In letters to the 19 banks undergoing tests of their financial strength, regulators told the companies not to disclose their performance during upcoming earnings reports, according to industry and government officials who requested anonymity because they are not authorized to discuss the process.
The order was the latest in a series of government moves designed to keep good news about strong banks from dooming others to a downward spiral of falling share prices and financial weakness.
If banks receiving the highest marks trumpet their results, the fear is investors might push down share prices of those companies that make no such announcements.
Government officials want to disclose the results all at once, at the end of the month.
The stress tests are a centerpiece of the Obama administration's ongoing effort to stabilize the banking industry. They subject the banks' books to a series of negative scenarios, including double-digit unemployment and further drops in home values.
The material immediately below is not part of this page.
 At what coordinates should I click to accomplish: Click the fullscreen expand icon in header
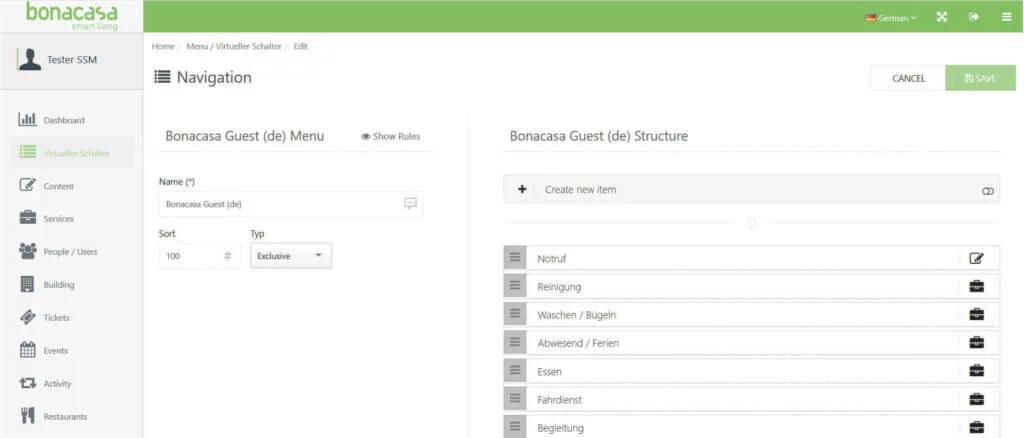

The test results will help determine which banks are strong enough with current subsidies, which need more money from the government or private investors, and those not worth saving.
The letters follow public statements from bank executives including Wells Fargo & Co. chief executive Richard Kovacevich's calling the process "asinine." Bank of America Corp. CEO Kenneth Lewis and Citigroup Inc. CEO Vikram Pandit both have alluded to strong performance on separate, internal stress tests in recent memos seeking to build employee confidence.
Lewis also told reporters last month he expects Bank of America to pass the tests.
Wells Fargo has received a $25 billion government bailout; Bank of America and Citigroup each received $45 billion.